After workflow repaired task is executed two times
astelmashenko opened this issue · 2 comments
Describe the bug
We notices that task is executed twice sometimes. After we enabled debug logs we found out that after WorkflowRepairService re-queued task for some reason the task was exeucted two times:
INFO 2022-07-04T07:56:38,583 147034 com.netflix.conductor.core.reconciliation.WorkflowRepairService [sweeper-thread-1] Task 425d9c94-dc30-441b-b21b-73ccc5118829 in workflow d6e20f06-c884-4c25-81a4-4a7c0eb3827e re-queued for repairs
DEBUG 2022-07-04T07:56:42,994 151445 com.netflix.conductor.contribs.tasks.http.HttpTask [system-task-worker-1] Response: 200, {bills={partyAUTHOR={biId=5200737, status=OPEN}, partyUNIVERSITY={biId=5200740, status=OPEN}}}, task:425d9c94-dc30-441b-b21b-73ccc5118829
DEBUG 2022-07-04T07:56:42,994 151445 com.netflix.conductor.contribs.tasks.http.HttpTask [system-task-worker-0] Response: 200, {bills={partyAUTHOR={biId=5200738, status=OPEN}, partyUNIVERSITY={biId=5200739, status=OPEN}}}, task:425d9c94-dc30-441b-b21b-73ccc5118829
What does WorkflowRepairService do and do we need it at all? Why does it happen even when we have lock service?
Thanks.
Details
Conductor version: 3.7.2
Persistence implementation: Postgres
Queue implementation: Postgres
Lock: Redis
To Reproduce
This happens from time-to-time, we did not find steps to reproduce
Expected behavior
HTTP task must be executed only once.
The original issue was opened condcutor-community Netflix/conductor-community#70
But nobody responded in months
Hi @astelmashenko , WorkflowRepairs checks for the taskId before pushing anything into the queue. Are you using locks in your configuration? There is a high chance that workflow execution is not guarded by locks so the task may be picked up by two different threads.

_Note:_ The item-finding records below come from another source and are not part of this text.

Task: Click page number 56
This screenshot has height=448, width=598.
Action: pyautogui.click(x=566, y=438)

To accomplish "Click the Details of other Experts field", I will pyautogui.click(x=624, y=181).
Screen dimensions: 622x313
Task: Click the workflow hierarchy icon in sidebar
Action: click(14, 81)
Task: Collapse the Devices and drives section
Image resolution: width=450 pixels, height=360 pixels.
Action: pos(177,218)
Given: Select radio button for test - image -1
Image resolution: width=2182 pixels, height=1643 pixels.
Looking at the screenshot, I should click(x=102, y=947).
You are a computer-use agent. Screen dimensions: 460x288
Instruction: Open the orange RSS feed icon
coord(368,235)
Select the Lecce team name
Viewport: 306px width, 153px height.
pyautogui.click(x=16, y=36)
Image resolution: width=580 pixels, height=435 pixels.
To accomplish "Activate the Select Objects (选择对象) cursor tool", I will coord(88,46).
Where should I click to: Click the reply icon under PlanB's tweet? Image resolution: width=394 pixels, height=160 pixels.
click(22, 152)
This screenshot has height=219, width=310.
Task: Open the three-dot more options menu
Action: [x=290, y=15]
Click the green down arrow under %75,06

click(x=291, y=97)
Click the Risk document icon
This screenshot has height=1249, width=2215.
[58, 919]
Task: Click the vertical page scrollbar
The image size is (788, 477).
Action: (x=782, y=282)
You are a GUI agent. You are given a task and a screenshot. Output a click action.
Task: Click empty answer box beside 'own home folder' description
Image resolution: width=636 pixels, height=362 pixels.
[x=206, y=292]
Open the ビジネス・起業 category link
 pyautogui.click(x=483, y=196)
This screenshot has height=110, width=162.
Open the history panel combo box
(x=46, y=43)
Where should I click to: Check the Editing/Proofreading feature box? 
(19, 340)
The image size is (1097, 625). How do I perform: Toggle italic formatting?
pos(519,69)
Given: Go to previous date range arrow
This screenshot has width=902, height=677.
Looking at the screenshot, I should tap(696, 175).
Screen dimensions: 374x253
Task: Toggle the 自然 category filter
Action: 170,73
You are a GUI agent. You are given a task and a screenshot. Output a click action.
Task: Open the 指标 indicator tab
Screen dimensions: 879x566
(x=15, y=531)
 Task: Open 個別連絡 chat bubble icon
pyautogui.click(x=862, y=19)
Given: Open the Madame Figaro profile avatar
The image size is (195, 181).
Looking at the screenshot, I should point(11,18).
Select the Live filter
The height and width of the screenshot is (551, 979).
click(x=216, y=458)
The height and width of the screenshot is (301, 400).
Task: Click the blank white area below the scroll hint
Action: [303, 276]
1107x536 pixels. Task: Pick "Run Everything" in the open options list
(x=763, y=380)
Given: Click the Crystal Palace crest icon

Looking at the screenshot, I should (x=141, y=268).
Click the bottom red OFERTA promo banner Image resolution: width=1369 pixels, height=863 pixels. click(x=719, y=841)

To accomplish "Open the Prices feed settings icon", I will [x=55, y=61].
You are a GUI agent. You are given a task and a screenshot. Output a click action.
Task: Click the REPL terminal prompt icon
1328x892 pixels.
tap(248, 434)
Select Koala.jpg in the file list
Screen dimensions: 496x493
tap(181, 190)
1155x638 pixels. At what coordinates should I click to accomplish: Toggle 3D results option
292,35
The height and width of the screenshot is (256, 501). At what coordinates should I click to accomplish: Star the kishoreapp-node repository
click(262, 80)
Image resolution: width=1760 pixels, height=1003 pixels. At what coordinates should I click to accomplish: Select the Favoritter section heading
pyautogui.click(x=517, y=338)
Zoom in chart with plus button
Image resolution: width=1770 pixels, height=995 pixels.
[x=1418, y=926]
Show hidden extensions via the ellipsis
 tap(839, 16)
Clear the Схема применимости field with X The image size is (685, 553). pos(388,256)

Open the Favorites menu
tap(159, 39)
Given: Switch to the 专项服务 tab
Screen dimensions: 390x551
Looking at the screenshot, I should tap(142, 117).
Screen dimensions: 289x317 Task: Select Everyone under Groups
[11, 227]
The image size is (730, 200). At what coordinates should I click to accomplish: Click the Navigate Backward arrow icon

@manan164 , Yes we are using lock (Redis). What I have in mind is upgrade of conductor. E.g. we fixed something in our custom task and re-deploying conductor with thousands of workflows. How does it stop, e.g. stop decider firtst, wait for complete of all running tasks, stop connections and shutdown conductor.
The question: Is the process of shutdown deterministic, is there evidence that it shutdowns gracefully?